After around six hours of working in the fields, those farmers would come in for dinner. That’s right, back in the day, folks would have their big meal at around noon or 1 p.m. Then they would go back to work for six more hours.

When the farmers finally stopped working, they would come in for supper. Supper was a small meal, meant to eat before bed. It usually consisted of soup or a sandwich.

Once jobs became more industrialized, having dinner in the middle of the day became more of an inconvenience.
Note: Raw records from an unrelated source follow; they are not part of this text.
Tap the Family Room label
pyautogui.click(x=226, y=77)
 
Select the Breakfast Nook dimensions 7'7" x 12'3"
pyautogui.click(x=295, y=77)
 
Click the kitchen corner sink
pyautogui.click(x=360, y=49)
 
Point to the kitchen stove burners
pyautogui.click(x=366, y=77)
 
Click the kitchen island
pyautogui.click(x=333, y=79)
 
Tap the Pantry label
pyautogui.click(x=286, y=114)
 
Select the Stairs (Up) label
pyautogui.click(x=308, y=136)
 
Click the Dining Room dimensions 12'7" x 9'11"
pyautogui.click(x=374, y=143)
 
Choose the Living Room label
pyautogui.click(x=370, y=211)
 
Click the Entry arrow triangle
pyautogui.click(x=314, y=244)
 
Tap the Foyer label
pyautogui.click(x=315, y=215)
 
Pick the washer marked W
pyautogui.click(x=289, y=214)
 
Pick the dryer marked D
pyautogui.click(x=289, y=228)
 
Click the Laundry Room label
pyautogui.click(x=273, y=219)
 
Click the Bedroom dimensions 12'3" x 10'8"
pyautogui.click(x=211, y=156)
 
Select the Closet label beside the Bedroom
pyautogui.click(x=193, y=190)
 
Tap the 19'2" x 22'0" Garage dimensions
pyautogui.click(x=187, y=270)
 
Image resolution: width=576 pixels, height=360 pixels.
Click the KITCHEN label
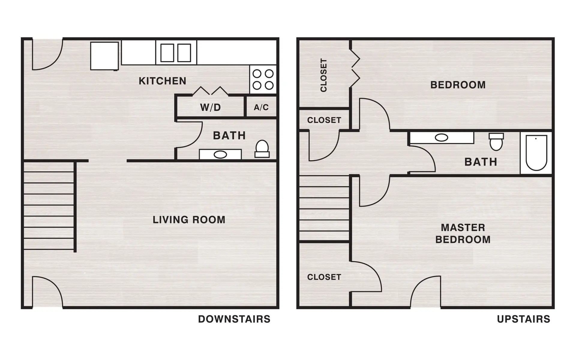[162, 81]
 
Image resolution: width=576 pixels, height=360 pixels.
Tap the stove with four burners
[263, 80]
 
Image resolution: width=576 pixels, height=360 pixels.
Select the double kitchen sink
[176, 53]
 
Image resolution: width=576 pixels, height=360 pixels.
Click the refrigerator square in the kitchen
[104, 56]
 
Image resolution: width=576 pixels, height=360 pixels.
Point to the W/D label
[210, 107]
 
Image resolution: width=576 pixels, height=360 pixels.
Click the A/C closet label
[261, 107]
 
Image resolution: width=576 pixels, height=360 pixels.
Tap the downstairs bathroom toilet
[262, 149]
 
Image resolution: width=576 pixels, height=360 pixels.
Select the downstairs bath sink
[220, 154]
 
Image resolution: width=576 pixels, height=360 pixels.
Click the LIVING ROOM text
[189, 220]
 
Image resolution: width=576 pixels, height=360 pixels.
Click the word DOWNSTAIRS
[234, 319]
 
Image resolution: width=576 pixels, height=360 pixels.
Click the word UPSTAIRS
[524, 319]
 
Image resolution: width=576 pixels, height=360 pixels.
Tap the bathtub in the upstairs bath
[536, 153]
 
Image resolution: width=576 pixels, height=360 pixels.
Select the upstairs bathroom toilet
[496, 142]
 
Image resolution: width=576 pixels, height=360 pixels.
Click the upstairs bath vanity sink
[441, 138]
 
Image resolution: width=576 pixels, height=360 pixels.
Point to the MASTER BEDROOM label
[463, 233]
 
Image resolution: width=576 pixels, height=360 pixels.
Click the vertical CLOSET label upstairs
[323, 75]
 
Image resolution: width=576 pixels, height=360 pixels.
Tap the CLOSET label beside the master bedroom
[324, 277]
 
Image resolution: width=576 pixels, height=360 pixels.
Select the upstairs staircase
[324, 208]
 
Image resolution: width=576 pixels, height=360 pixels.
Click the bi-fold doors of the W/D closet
[210, 91]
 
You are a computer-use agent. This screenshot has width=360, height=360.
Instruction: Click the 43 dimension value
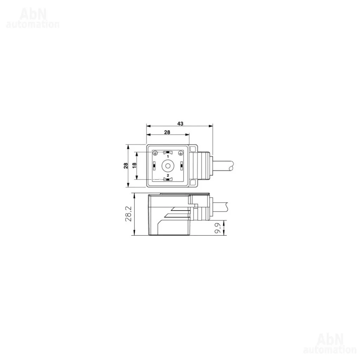(x=180, y=123)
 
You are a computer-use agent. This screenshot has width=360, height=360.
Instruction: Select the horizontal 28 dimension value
(x=167, y=132)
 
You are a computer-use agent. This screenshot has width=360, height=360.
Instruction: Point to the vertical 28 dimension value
(x=126, y=166)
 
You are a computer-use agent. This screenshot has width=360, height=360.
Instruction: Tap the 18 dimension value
(x=134, y=165)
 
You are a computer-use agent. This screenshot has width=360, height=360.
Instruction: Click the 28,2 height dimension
(x=128, y=214)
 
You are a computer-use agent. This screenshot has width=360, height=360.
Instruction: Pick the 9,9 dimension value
(x=218, y=228)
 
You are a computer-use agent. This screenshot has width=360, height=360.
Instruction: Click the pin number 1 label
(x=168, y=156)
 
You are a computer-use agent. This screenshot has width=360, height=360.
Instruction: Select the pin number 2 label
(x=168, y=175)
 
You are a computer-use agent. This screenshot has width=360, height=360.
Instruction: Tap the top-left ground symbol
(x=155, y=153)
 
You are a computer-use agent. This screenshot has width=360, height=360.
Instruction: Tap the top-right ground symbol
(x=181, y=153)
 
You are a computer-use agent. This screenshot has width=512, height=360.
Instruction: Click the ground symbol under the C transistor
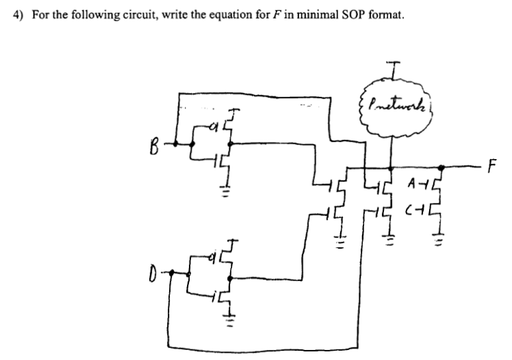coord(438,241)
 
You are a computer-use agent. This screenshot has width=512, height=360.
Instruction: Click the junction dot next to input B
coord(175,142)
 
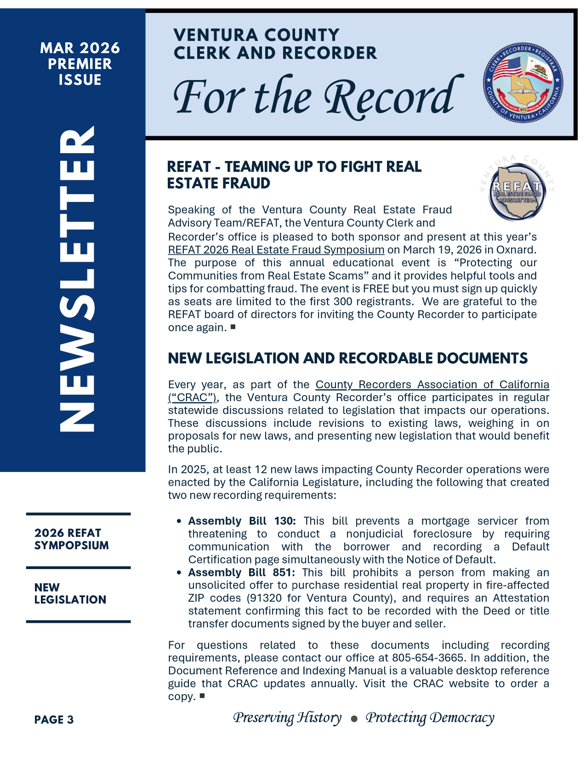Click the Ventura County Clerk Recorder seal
coord(523,83)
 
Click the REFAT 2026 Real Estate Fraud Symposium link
coord(276,250)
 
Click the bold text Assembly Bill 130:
coord(242,521)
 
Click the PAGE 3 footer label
coord(54,720)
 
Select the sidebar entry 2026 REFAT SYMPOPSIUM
coord(72,539)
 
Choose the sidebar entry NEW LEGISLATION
coord(70,593)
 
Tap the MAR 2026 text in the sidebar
coord(80,48)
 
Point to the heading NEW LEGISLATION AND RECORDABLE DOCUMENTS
coord(347,358)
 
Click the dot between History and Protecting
coord(353,719)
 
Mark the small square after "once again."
coord(233,327)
Obviously, people working in factories and offices couldn’t run home at noon to cook a big meal. So, dinner moved to 6 or 7 p.m., and lunch was born.

Lunch is basically supper, but people eat lunch at around noon, instead of at the end of the day.

In some families, especially those with agricultural roots, the last meal of the day is still referred to as “supper,” but unless it’s a small meal after a large dinner, that’s not technically correct.

Do You Know the Difference Between Supper and Dinner?

Photo: @klovestorun via Twenty20

By the way, this puts all of those old stories where a child was sent to bed without supper in perspective. Denying a child a light snack is one thing, but sending a child to bed without dinner seems like pretty harsh punishment.

Now that more of us are working from home, we may be eating our main meals earlier in the day, and then having a light meal later on. So, instead of “lacking self-control” as others may say, we actually are on a noble quest to bring back the practice of suppers. Your grandma would be proud.